As a small biotech firm in Boston in the late 1990s, Exact Sciences struggled for 14 years to develop a non-invasive colon cancer screening test. In April 2009 the company overhauled its leadership and moved to Madison. A partnership with Mayo Clinic accelerated the development of Cologuard, the first at-home, noninvasive, stool-based DNA screening test for colon cancer.
In 2014, Cologuard was approved simultaneously by the Food and Drug Administration (FDA) and the Centers for Medicare and Medicaid (CMS) for the detection of colon cancer (92 percent sensitive across all four stages of cancer) and even pre-cancers (69 percent sensitive for detecting the polyps most likely to develop into cancer). These approvals made the test immediately available to millions of Medicare patients, with no out-of-pocket cost.

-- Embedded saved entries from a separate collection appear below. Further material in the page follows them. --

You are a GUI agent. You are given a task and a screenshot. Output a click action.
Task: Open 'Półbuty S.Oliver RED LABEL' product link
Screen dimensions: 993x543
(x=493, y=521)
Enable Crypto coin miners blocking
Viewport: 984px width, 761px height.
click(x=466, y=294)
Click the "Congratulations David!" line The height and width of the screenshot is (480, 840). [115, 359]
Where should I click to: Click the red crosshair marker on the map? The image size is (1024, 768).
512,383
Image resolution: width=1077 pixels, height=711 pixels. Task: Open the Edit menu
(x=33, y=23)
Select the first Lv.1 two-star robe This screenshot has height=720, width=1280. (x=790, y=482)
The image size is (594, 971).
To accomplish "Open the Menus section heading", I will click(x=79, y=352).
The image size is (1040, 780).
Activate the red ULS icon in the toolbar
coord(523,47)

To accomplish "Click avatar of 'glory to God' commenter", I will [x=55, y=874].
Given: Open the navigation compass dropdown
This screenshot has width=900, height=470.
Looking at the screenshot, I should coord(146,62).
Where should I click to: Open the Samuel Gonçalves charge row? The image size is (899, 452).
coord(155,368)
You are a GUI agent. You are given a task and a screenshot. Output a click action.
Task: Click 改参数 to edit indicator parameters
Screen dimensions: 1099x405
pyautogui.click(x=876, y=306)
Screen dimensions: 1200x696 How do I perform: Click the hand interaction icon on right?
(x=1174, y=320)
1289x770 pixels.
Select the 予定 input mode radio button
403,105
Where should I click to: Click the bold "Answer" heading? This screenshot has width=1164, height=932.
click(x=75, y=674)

Since then Exact Sciences has experienced consistent quarterly business growth, completing 4,000, 11,000, 21,000 and 34,000 Cologuard tests between Q4 2014 and Q3 2015. To date more than 21,000 physicians have prescribed Cologuard to their patients. When the U.S. Preventive Services Task Force’s draft guidelines recently placed Cologuard in a new category of “alternative” screening tests for colorectal cancer, however, some concerns were expressed by Wall Street. The task force explained it had ranked Cologuard as an “alternative” method because there was “less mature evidence” compared to the “recommended” methods, such as the fecal immunochemical test (FIT), flexible sigmoidoscopy with annual FIT and colonoscopy.
“During the task force’s public-comment period, we requested clarity on the standing of Cologuard and outlined why it should be included as a recommended screening option,” said Kevin Conroy, president and CEO of Exact Sciences. “However, there is limited history of the task force significantly changing its perspective between
the release of draft and final guidelines.”
Over the past six years, Exact Sciences has grown from two employees to more than 700. These roles include research and development, manufacturing, technical and non-technical lab work, marketing and sales, customer care and billing. The company also built its own state-of-the-art laboratory in Madison that is capable of processing more than one million Cologuard tests annually.
Exact Sciences looks forward to continued growth. The company is exploring new ways of using its unique DNA-screening technology to detect other cancers as well. Its research teams have partnerships with Mayo Clinic to develop new tests for esophageal and pancreatic cancers and are working on a blood-based test for lung cancer.
Exact Sciences is also very interested in developing a corporate campus at the University of Wisconsin’s University Research Park
“This would be an excellent opportunity to continue benefitting from the UW System’s world-class talent, while engaging with the region’s top biotech companies in University Research Park,” said Conroy. “The diversity of our research and development functions also gives us the opportunity to hire from a range of skillsets across Wisconsin.”